I am trying to make sense of an example of 3NF decomposition using the 4-step algorithm mentioned by Ullman here, but I'm not understanding what my lecturer is doing with the last step (or, worse, I'm not understanding the algorithm itself).

I realize this is a bit of a newbie question, but I did all the googling but couldn't find anything illuminating and I've been sitting here scratching my head for a few hours now.

Now,

the algorithm in question is:

1. Find a canonical cover F_c for F
2. For each FD X->Y in F_c create a relation with schema XY
3. Eliminate a relation if its schema is a subset of another
4. If none of the schemas created so far contains a key or R add a relation schema containing a key of R.

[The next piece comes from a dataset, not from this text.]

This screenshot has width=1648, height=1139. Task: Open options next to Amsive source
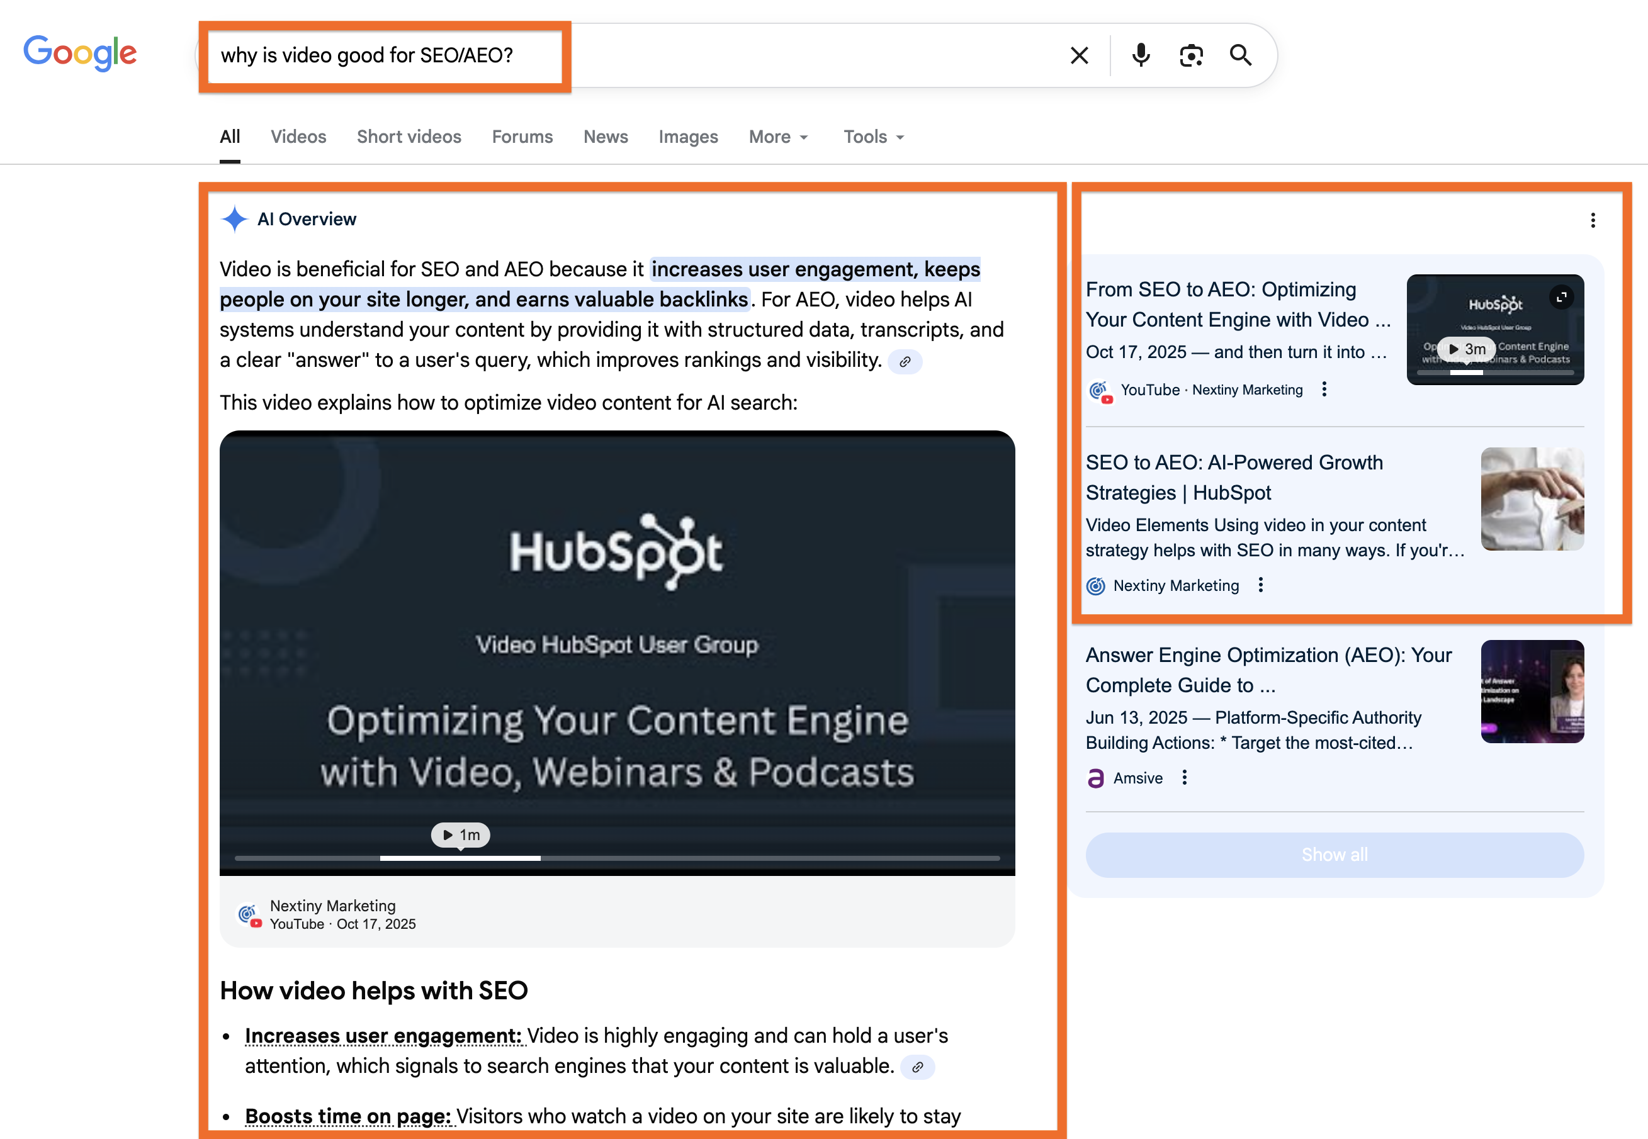click(x=1184, y=778)
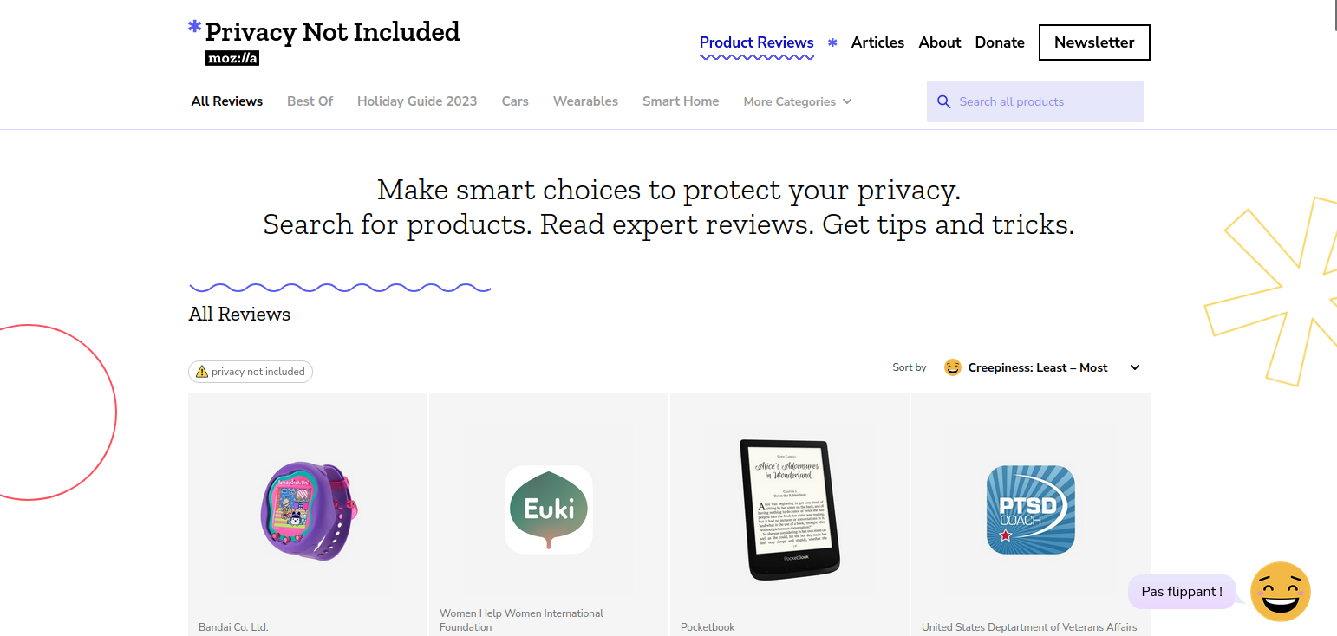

Now, the example my lecturer gave us starts with

 R<A,B,C,D,E,F>
 CE->A, C->D, A->B, D->BE, B->F, AD->CF

Fc is shown to be

C->A, C->D, A->B, D->B, D->E, B->F, AD->C

and the keys are C and AD.

All's well until now.

Now we apply step 2 of the algorithm.

We have:

R_i:    A,B   |   D,B,E  |   F,B    |   C,D,A   |   A,D,C
     ---------+----------+----------+-----------+-----------
F_i    A->B   |   D->B,  |   B->F   |   C->D    |   AD->C
              |   D->E   |          |   C->A    |

Now this is were it gets ugly. The lecturer remarks that the fifth one, R_5 is a subset (a trivial subset, say I) of the fourth and proceeds to... "merge" them, leaving us with

R_i:    A,B   |   D,B,E  |   F,B    |   C,D,A   
     ---------+----------+----------+-----------
F_i    A->B   |   D->B,  |   B->F   |   C->D    
              |   D->E   |          |   C->A    
              |          |          |   AD->C   - - - - - notice this!

Notice how AD->C popped up in F_4.

The question is simply: why?

Why didn't he remove the fifth column altogether?

Is he applying step 3 of the algorithm? But it only instructs to eliminate the offending schemas, it doesn't say anything about adding dependencies to other schemas.

Is he applying step 4 of the algorithm? But it says that the schemas must contain a key of R, not all of them (which would then make some sense).

Is this simply a trivial mistake? Is the final result correct anyway?

Thanks everybody.

Answer 1

The theory is all fine and good, but it only starts to really make sense once you understand the practice. The Lawyer's version of the first three Normal Forms is:

1. The Key - there must be a Primary key for every relation being normalized.
2. The Whole Key - There must not be any functional dependencies of attributes on any proper subset of the Primary Key.
3. And Nothing but The Key - There must not be any functional dependencies of attributes on non-key attributes.

In practice relations frequently have multiple candidate keys, and these rules must apply to all of them in turn.

Also, when Normalizing one must determine the minimal key(s) for each relation, and use those rather than any Super Key.

Your lecturer didn't remove the fifth column altogether because the functional dependency in that column still exists, and must still be accounted for in the Normalization process.

Update:

The FD AD->C doesn't disappear by virtue of recognizing ADC as a subset of CDA; neither is it sensible to have two relations ADC and CDA both in the model as this is a redundancy of exactly the sort Normalization is designed to eliminate.